Nothing in the records should be left out; transcribe them exactly.

===== Listed records =====

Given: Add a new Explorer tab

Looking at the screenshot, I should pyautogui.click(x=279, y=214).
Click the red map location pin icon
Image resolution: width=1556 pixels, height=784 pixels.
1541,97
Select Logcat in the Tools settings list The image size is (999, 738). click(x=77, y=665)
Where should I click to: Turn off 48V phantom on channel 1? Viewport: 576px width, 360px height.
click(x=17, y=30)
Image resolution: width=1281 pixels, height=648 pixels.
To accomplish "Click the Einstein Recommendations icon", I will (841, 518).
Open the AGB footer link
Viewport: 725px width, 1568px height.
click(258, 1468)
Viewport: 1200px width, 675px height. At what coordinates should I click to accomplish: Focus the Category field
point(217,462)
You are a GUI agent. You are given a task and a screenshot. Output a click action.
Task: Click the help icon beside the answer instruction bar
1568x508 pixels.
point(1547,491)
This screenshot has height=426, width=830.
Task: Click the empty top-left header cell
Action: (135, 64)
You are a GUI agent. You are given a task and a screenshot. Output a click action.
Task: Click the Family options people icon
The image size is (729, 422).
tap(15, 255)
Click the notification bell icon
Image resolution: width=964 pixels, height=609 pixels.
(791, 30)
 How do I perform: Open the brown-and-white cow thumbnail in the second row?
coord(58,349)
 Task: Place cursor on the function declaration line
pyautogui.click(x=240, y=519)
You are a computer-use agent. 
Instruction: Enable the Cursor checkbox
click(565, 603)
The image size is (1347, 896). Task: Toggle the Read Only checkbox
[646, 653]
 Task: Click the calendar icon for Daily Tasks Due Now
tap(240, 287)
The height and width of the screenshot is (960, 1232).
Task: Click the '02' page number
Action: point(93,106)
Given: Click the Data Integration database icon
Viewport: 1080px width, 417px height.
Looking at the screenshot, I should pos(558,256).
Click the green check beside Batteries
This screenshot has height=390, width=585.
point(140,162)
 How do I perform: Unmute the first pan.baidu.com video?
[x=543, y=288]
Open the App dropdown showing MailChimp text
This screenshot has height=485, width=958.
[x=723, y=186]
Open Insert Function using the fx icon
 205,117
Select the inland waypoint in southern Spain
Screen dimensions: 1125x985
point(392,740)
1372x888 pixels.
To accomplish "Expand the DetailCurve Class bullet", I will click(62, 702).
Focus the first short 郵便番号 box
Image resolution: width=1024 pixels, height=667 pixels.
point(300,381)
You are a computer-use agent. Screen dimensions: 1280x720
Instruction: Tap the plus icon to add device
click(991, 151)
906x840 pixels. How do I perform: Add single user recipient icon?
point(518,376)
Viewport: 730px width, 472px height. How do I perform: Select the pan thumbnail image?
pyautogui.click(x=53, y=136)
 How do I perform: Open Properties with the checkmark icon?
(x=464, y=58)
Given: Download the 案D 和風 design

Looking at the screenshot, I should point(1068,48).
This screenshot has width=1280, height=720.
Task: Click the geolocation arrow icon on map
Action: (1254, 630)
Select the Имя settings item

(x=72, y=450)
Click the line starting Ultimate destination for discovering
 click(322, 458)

=====

Solution:
Given: Add a new Explorer tab

Looking at the screenshot, I should pyautogui.click(x=279, y=214).
Click the red map location pin icon
Image resolution: width=1556 pixels, height=784 pixels.
1541,97
Select Logcat in the Tools settings list The image size is (999, 738). click(x=77, y=665)
Where should I click to: Turn off 48V phantom on channel 1? Viewport: 576px width, 360px height.
click(x=17, y=30)
Image resolution: width=1281 pixels, height=648 pixels.
To accomplish "Click the Einstein Recommendations icon", I will (841, 518).
Open the AGB footer link
Viewport: 725px width, 1568px height.
click(258, 1468)
Viewport: 1200px width, 675px height. At what coordinates should I click to accomplish: Focus the Category field
point(217,462)
You are a GUI agent. You are given a task and a screenshot. Output a click action.
Task: Click the help icon beside the answer instruction bar
1568x508 pixels.
point(1547,491)
This screenshot has height=426, width=830.
Task: Click the empty top-left header cell
Action: (135, 64)
You are a GUI agent. You are given a task and a screenshot. Output a click action.
Task: Click the Family options people icon
The image size is (729, 422).
tap(15, 255)
Click the notification bell icon
Image resolution: width=964 pixels, height=609 pixels.
(791, 30)
 How do I perform: Open the brown-and-white cow thumbnail in the second row?
coord(58,349)
 Task: Place cursor on the function declaration line
pyautogui.click(x=240, y=519)
You are a computer-use agent. 
Instruction: Enable the Cursor checkbox
click(565, 603)
The image size is (1347, 896). Task: Toggle the Read Only checkbox
[646, 653]
 Task: Click the calendar icon for Daily Tasks Due Now
tap(240, 287)
The height and width of the screenshot is (960, 1232).
Task: Click the '02' page number
Action: point(93,106)
Given: Click the Data Integration database icon
Viewport: 1080px width, 417px height.
Looking at the screenshot, I should pos(558,256).
Click the green check beside Batteries
This screenshot has height=390, width=585.
point(140,162)
 How do I perform: Unmute the first pan.baidu.com video?
[x=543, y=288]
Open the App dropdown showing MailChimp text
This screenshot has height=485, width=958.
[x=723, y=186]
Open Insert Function using the fx icon
 205,117
Select the inland waypoint in southern Spain
Screen dimensions: 1125x985
point(392,740)
1372x888 pixels.
To accomplish "Expand the DetailCurve Class bullet", I will click(62, 702).
Focus the first short 郵便番号 box
Image resolution: width=1024 pixels, height=667 pixels.
point(300,381)
You are a computer-use agent. Screen dimensions: 1280x720
Instruction: Tap the plus icon to add device
click(991, 151)
906x840 pixels. How do I perform: Add single user recipient icon?
point(518,376)
Viewport: 730px width, 472px height. How do I perform: Select the pan thumbnail image?
pyautogui.click(x=53, y=136)
 How do I perform: Open Properties with the checkmark icon?
(x=464, y=58)
Given: Download the 案D 和風 design

Looking at the screenshot, I should point(1068,48).
This screenshot has width=1280, height=720.
Task: Click the geolocation arrow icon on map
Action: (1254, 630)
Select the Имя settings item

(x=72, y=450)
Click the line starting Ultimate destination for discovering
 click(322, 458)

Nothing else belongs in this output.